В настоящее время, помимо работы над новыми сочинениями, Вила-Лобос подготавливает очень важный труд по фольклору, первый том которого выйдет очень скоро.
[...] Исколесив в течение ряда лет всю Бразилию в поисках материала, композитор, мы не сомневаемся в этом, завершит свою работу успешно.
Воскресный вечер. Студия Вила-Лобоса не может вместить всех друзей, гостей, исполнителей. Композитор проявляет чудеса проворства, чтобы вести сразу несколько бесед
— нечто вроде сеанса одновременной игры на двадцати шахматных досках. Вокруг фортепиано
— звуковой сундук, — как лампадки, вспыхивают огоньки бесчисленных сигарет. На стенах фотографии исполнителей произведений композитора: Артур Рубинштейн, Вера Янакопулос, Алина ван Берентцен.
[...]
БАРОЧНОСТЬ И ЧУДЕСНАЯ
РЕАЛЬНОСТЬ
Лекция, прочитанная в Центральном университете Каракаса в мае 1975 г. Вошла в сборник "Смысл бытия" (Гавана, 1976)

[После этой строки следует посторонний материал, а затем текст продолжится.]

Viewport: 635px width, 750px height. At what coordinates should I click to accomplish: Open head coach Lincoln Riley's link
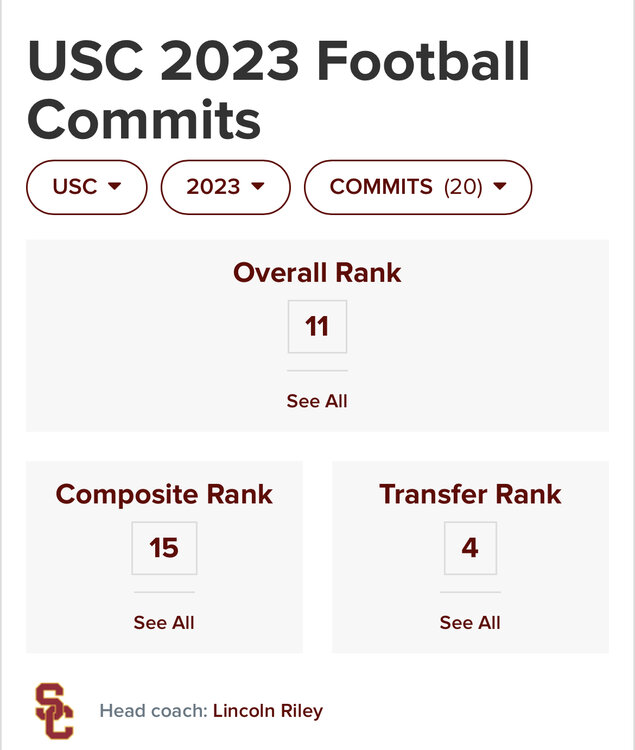pos(268,712)
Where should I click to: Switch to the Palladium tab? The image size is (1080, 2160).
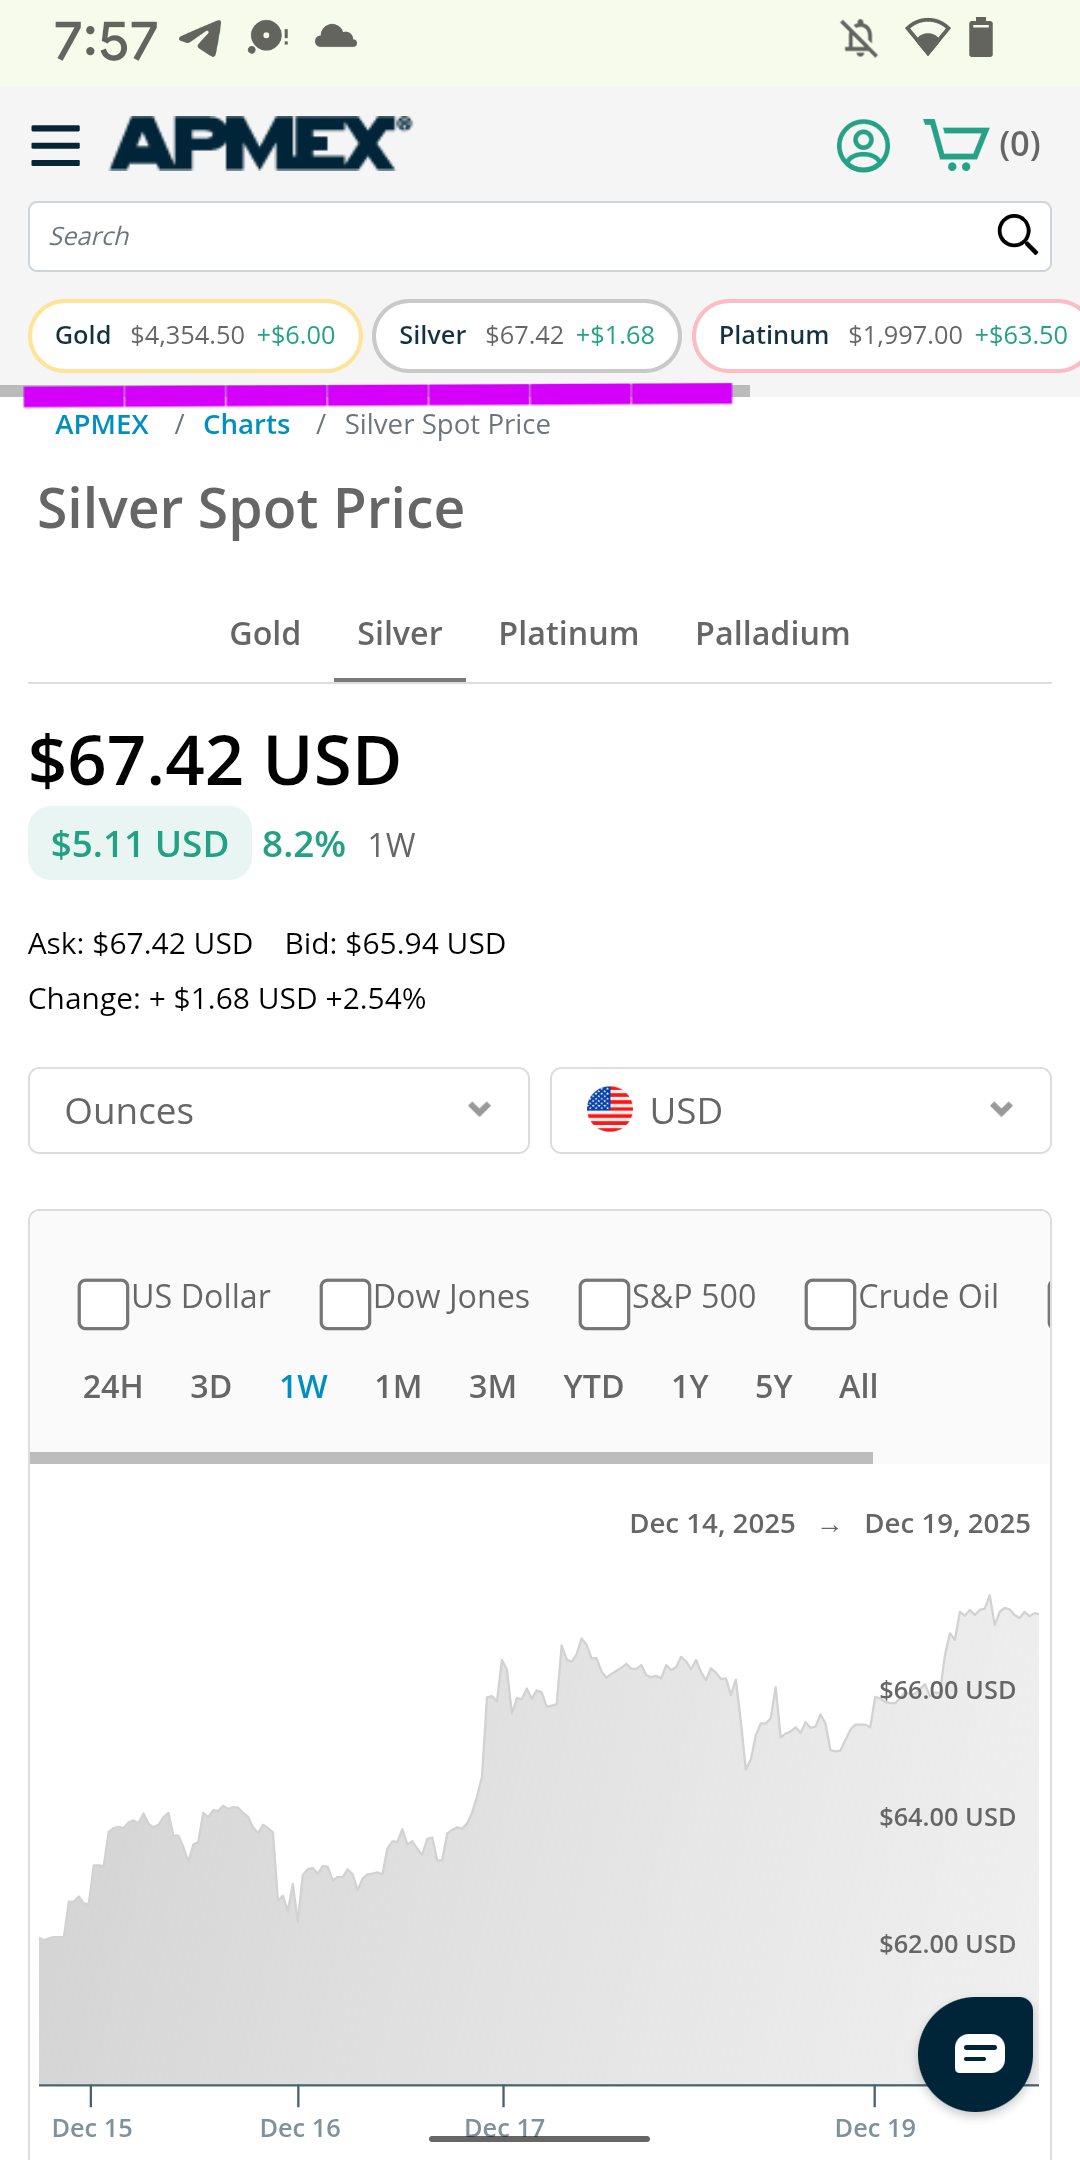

Карпентьер А. Мы искали и нашли себя: Худож. публицистика. - М.: Прогресс, 1984, стр. 101.
[...] К этому времени4 относится мое знакомство с Эйтором Вила-Лобосом, несомненно величайшим из композиторов, которых когда-либо дарила миру Латинская Америка. Насколько он велик, подтверждает небывало частое исполнение его произведений в Европе в настоящее время. Ни одна музыкальная радиопрограмма не обходится без музыки Вила-Лобоса. Его "Бахианы" для голоса и небольшого оркестра исполняются повсюду, как и "Шорос", этюды для гитары. Музыка Вила-Лобоса буквально заполонила эфир Старого Света. Тогда Вила-Лобос только что приехал в Париж. Это был необыкновенно живой латиноамериканец, сочинитель, враль, неистощимый на разные выдумки фантазер. Он уверял нас, что у него в комнате живет взаперти животное, которое он называл "бразильским драконом", и когда как-то раз мы пришли к нему, то увидели засушенного хамелеона. В этом он был невероятно похож на Диего Риверу5. Диего Ривера
изобре-тал космогонические теории, выдумывал необычайные происшествия, различные астрономические теории. А когда его уличали: "Ну, Диего, этого не может быть!", он отвечал: "Позвольте! Это проверено комиссией немецких ученых". Ну а можно ли спорить с комиссией немецких ученых? А уж кто входил в эту комиссию, другое дело...
Жизнь Вила-Лобоса в Париже напоминала жизнь латиноамериканского вельможи, но это был вельможа духа; жил он в маленькой, скромной квартирке и там но воскресеньям устраивал "приемы" для известных
француз-ских композиторов, где гостей угощали фейжоадой6
и другими блюдами бразильской кухни. Принимал в своем доме.
[...] у Вила-Лобоса они учились искусству ритмической организации, использовали в своих партитурах его опыт.
[...]
Примечания
1 Шмит, Флоран (1870-1956) - французский композитор.
2 jazzium tremens - джазовая лихорадка (образовано по
типу латинского)
3 tankts - цистерны, баки, резервуары (англ.)
4 Год прибытия А. Карпентьера в Париж - 1928 год.
5 Ривера, Диего (1886-1957) - мексиканский живописец и
общественный деятель. Один из создателей национальной
школы монументальной живописи.
6 Фейжоада - национальное бразильское блюдо.